Um ponto ainda em discussão é quais seriam as possíveis punições aplicadas em caso de descumprimento da lei. A falta de efetividade das normas que já existem é uma preocupação das parlamentares. Atualmente, há legislação que obriga estabelecimentos de saúde a permitirem, por exemplo, acompanhantes durante o parto, mas nem sempre a determinação é cumprida, o que, na opinião das parlamentares, aumenta o risco de que a gestante sofra violência obstétrica.

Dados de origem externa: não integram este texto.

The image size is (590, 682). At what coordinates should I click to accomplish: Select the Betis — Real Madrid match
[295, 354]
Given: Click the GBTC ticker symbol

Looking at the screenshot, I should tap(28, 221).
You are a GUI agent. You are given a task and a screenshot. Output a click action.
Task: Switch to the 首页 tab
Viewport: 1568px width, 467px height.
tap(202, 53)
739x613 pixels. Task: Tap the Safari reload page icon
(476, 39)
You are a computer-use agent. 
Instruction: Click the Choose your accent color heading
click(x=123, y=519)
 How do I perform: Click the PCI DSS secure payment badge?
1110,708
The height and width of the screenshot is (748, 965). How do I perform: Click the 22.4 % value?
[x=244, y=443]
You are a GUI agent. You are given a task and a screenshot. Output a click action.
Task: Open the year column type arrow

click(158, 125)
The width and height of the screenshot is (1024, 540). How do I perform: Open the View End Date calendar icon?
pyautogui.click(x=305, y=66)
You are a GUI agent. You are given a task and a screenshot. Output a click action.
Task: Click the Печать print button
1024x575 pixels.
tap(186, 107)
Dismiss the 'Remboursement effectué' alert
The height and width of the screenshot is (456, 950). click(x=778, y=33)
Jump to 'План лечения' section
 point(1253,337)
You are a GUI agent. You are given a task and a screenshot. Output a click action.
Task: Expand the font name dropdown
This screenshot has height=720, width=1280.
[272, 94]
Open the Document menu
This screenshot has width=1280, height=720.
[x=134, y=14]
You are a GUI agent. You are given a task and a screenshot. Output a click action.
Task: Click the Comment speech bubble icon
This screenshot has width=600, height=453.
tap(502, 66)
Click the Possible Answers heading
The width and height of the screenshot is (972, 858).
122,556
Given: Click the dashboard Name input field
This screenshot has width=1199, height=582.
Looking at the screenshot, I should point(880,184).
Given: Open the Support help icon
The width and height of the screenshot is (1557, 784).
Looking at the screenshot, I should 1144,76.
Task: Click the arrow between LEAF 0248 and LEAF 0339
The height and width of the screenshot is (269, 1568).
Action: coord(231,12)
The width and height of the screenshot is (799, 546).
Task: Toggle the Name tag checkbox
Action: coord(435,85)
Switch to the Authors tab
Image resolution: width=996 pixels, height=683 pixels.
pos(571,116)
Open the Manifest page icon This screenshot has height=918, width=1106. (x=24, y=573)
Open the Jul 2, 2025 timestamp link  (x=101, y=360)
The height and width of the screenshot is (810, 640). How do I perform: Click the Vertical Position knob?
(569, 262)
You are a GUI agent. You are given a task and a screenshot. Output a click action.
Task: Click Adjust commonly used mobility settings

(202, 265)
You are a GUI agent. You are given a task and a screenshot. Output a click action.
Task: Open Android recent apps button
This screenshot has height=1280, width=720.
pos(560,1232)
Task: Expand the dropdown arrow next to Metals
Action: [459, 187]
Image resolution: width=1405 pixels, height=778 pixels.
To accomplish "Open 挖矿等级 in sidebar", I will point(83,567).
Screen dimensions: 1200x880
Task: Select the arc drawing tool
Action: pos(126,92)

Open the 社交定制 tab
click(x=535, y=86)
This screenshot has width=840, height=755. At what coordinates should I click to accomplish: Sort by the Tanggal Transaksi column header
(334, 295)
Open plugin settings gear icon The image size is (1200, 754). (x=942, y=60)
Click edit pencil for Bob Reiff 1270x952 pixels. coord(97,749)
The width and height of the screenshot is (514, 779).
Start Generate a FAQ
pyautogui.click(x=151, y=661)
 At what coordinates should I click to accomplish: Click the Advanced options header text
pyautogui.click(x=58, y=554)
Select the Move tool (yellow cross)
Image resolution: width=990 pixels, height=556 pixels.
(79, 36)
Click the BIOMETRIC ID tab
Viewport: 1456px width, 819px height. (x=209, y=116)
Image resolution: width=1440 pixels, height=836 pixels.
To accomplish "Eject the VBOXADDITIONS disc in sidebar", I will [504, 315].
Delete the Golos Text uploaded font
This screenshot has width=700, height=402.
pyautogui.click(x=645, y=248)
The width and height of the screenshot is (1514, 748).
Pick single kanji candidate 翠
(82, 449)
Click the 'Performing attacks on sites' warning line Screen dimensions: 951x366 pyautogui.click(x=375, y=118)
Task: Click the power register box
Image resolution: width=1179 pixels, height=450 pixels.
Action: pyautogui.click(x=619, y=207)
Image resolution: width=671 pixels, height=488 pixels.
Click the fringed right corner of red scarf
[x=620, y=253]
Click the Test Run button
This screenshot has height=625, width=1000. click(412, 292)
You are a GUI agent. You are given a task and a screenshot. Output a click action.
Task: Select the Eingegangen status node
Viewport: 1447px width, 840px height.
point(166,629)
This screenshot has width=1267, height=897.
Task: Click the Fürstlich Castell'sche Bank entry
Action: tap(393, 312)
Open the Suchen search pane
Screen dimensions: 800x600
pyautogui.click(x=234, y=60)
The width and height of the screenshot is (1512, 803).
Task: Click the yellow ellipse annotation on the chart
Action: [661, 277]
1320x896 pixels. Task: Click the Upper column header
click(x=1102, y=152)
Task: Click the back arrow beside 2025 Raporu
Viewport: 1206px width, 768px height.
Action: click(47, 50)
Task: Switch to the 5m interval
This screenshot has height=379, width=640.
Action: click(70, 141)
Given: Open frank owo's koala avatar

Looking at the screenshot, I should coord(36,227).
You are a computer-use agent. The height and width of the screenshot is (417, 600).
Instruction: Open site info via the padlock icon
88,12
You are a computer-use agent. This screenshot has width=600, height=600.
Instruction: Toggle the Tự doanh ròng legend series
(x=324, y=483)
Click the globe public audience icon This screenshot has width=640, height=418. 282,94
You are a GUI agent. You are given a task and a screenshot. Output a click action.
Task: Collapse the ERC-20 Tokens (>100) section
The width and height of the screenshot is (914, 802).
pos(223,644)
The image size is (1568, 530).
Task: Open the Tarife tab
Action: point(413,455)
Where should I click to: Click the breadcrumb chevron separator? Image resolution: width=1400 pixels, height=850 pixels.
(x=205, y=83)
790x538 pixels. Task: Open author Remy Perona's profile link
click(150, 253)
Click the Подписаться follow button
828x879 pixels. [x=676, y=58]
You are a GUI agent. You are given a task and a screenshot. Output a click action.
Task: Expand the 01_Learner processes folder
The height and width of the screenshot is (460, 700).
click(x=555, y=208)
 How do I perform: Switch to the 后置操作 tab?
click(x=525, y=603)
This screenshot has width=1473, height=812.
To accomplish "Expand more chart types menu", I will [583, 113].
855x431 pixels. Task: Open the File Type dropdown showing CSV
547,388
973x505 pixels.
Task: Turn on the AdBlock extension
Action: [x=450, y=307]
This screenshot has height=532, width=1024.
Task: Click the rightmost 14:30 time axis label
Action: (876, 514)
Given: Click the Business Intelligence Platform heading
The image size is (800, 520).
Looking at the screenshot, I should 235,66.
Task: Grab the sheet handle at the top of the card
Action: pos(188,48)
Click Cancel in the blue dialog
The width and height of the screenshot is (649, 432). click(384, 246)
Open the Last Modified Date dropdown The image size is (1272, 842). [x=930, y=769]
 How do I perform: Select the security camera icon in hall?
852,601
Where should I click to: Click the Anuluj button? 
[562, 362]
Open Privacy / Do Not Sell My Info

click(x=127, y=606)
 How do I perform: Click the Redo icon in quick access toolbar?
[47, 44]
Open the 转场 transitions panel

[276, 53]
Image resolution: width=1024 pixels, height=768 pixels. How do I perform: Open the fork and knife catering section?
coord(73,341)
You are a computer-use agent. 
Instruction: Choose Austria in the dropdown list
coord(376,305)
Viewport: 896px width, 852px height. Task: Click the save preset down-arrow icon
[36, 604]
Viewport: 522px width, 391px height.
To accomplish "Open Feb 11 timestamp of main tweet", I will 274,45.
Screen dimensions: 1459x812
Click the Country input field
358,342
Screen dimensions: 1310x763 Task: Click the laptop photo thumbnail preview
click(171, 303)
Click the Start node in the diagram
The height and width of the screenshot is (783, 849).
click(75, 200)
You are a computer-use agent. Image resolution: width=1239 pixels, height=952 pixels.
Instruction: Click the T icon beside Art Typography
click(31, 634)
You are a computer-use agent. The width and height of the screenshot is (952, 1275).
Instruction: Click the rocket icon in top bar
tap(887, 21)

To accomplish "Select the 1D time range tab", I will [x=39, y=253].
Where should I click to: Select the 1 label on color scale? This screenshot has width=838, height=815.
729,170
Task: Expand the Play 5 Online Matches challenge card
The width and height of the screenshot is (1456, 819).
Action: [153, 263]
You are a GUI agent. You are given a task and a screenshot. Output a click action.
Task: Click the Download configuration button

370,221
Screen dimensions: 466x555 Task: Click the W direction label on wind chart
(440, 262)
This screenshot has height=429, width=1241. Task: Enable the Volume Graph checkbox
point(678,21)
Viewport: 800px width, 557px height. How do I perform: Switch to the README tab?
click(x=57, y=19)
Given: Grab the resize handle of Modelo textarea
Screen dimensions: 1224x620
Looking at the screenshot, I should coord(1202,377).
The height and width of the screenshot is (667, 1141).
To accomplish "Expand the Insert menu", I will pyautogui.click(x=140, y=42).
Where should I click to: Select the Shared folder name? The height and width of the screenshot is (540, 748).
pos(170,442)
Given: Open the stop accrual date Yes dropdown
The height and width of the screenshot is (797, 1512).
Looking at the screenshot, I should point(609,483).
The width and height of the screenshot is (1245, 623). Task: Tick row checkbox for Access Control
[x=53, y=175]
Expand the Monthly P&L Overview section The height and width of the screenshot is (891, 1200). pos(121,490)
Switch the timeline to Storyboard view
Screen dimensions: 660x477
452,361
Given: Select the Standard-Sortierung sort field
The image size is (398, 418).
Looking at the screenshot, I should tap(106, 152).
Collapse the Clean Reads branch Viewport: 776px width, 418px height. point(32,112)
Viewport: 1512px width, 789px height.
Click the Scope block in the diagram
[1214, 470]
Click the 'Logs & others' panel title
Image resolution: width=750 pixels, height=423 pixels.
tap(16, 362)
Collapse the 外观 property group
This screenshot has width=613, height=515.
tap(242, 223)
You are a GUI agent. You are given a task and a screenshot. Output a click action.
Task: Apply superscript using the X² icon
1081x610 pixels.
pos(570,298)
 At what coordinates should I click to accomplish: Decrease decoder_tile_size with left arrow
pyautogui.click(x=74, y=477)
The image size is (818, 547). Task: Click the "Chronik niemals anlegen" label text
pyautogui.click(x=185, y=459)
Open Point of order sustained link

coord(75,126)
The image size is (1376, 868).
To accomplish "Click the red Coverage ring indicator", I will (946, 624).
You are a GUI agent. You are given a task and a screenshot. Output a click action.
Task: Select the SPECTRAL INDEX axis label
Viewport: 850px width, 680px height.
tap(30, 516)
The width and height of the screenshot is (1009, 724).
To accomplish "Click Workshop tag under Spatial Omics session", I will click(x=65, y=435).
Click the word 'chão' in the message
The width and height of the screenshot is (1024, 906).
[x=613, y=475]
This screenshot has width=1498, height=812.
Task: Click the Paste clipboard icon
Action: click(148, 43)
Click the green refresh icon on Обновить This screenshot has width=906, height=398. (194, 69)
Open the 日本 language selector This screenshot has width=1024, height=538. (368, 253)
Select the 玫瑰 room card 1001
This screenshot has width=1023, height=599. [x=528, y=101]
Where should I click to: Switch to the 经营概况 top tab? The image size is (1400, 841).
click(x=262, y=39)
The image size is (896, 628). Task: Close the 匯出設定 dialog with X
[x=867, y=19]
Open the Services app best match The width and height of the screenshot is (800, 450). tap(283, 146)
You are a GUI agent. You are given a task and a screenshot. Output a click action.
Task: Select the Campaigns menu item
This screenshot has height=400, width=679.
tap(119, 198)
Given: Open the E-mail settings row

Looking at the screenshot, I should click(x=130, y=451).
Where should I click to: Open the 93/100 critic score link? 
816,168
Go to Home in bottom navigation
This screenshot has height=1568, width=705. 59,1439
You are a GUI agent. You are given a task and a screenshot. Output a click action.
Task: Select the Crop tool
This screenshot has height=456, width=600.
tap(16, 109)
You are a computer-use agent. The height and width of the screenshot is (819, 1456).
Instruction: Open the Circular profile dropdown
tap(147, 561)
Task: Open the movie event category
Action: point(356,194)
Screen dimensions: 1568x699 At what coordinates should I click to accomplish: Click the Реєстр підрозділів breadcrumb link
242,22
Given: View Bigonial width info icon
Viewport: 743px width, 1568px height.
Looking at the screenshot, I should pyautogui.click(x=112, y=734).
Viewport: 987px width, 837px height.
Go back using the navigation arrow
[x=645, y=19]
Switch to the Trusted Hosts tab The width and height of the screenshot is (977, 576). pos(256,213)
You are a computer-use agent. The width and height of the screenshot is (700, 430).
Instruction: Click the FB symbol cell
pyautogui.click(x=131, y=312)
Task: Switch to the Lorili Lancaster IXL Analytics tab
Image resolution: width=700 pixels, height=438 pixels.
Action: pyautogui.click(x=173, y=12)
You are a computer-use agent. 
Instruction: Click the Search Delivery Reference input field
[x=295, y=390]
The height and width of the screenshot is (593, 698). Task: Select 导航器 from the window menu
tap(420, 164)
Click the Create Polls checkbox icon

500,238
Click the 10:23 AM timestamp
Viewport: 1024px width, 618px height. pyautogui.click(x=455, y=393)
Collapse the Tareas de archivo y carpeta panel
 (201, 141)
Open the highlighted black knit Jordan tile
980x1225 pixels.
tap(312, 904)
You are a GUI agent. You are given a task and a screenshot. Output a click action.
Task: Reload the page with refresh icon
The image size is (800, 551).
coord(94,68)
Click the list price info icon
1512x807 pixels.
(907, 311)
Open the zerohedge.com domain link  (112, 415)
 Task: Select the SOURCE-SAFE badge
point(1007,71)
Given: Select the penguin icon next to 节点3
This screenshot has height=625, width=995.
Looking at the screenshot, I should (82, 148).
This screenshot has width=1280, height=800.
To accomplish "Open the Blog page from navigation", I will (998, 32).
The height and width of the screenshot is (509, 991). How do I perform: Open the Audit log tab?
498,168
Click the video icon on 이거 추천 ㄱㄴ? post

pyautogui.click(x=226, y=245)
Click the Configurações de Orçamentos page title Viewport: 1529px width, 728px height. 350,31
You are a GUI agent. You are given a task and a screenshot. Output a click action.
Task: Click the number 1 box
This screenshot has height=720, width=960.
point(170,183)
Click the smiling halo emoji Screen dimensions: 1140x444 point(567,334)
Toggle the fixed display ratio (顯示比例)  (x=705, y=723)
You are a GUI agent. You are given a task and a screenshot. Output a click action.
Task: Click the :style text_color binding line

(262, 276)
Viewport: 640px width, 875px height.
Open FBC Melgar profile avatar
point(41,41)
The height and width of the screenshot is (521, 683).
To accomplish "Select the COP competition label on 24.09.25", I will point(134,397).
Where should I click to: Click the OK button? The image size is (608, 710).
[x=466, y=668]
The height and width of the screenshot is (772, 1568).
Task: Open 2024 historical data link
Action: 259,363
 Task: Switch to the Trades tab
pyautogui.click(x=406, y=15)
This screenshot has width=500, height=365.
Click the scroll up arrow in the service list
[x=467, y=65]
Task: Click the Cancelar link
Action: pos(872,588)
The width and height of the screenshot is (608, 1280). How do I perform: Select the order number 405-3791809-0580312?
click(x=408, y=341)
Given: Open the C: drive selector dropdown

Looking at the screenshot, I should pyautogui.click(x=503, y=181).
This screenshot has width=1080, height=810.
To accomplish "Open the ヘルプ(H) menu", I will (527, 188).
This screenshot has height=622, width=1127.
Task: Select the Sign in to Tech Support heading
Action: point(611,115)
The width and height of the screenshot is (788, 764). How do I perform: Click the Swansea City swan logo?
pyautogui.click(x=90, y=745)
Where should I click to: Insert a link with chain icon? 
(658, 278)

"Estamos traçando uma proposta legislativa para que possa se evitar que atrocidades, barbaridades dessa natureza, como acompanhamos recentemente, possam se repetir, passando pela questão do tratamento humanizado, a obrigação da presença do acompanhante e por outros elementos que entendemos que possam fechar essas arestas", afirmou ao GLOBO a senadora Eliziane Gama (Cidadania-MA), líder da bancada feminina do Senado.
— Qual é o grande problema? Às vezes há uma lei, ela existe, mas não é praticada, não é cumprida. Os órgãos de fiscalização e controle precisam, de fato, acompanhar.
Mas um projeto proposto em 2013 pelo deputado Antônio Bulhões pretendia incluir no Estatuto da Criança e do Adolescente a determinação para que as grávidas fossem orientadas sobre o direito ao atendimento humanizado, proposta que não prosperou. A bancada do PSOL na Câmara é uma das que mais atuam em relação ao tema. Parlamentares da sigla já propuseram dois projetos a respeito, um deles em 2014 e outro em 2019.
"É escandaloso que essa pauta não mobilize o Congresso Nacional. Pelo menos 25% das mulheres que parem no Brasil sofrem violência obstétrica no brasil, a maior parte delas mulheres negras. Infelizmente, a gente tem um Congresso Nacional majoritariamente masculino em que as pautas que envolvem a vida das mulheres são invisibilizadas. De licença maternidade e licença parental, a projetos que tratam da humanização do parto e da violência obstétrica", afirma a deputada Talíria Petrone (PSOL-RJ), autora de um dos projetos.
Um balanço feito pelo Cfemea no ano passado chamou atenção para a gravidade do problema no país. Ao mapear iniciativas no Congresso relacionadas aos direitos das mulheres, a organização ressaltou a ausência de legislação sobre o tema.
“No Brasil, a violência obstétrica é recorrente; advém disso a importância dos projetos sobre gestação e parto. Muitas mulheres são submetidas a abusos quando procuram serviços de saúde durante a gestação, na hora do parto, do nascimento ou do pós-parto”, diz o relatório, completando:
“Os maus-tratos podem incluir violência física ou psicológica, podendo fazer da experiência do parto um momento traumático para a mulher e/ou o bebê. A violência obstétrica está relacionada não apenas ao trabalho de profissionais de saúde, mas também a falhas estruturais de clínicas, hospitais e do sistema de saúde como um todo.”
"É grave. Não há lei ainda no Brasil. Com o aumento dos relatos, se faz urgente legislarmos sobre o tema", avalia a deputada Alice Portugal (PCdoB-BA).
A deputada Carmen Zanotto (Cidadania-SC), que atua sobretudo em pautas relacionadas à saúde, frisa que é preciso levar a discussão aos profissionais da área para que haja maior conscientização a respeito.
"Tem-se falado muito da violência institucional, que é quando nós, trabalhadores da saúde, dedicamos menos tempo às mulheres negras do que às brancas. Isso não deixa de ser um tipo de violência", diz a parlamentar, que é enfermeira.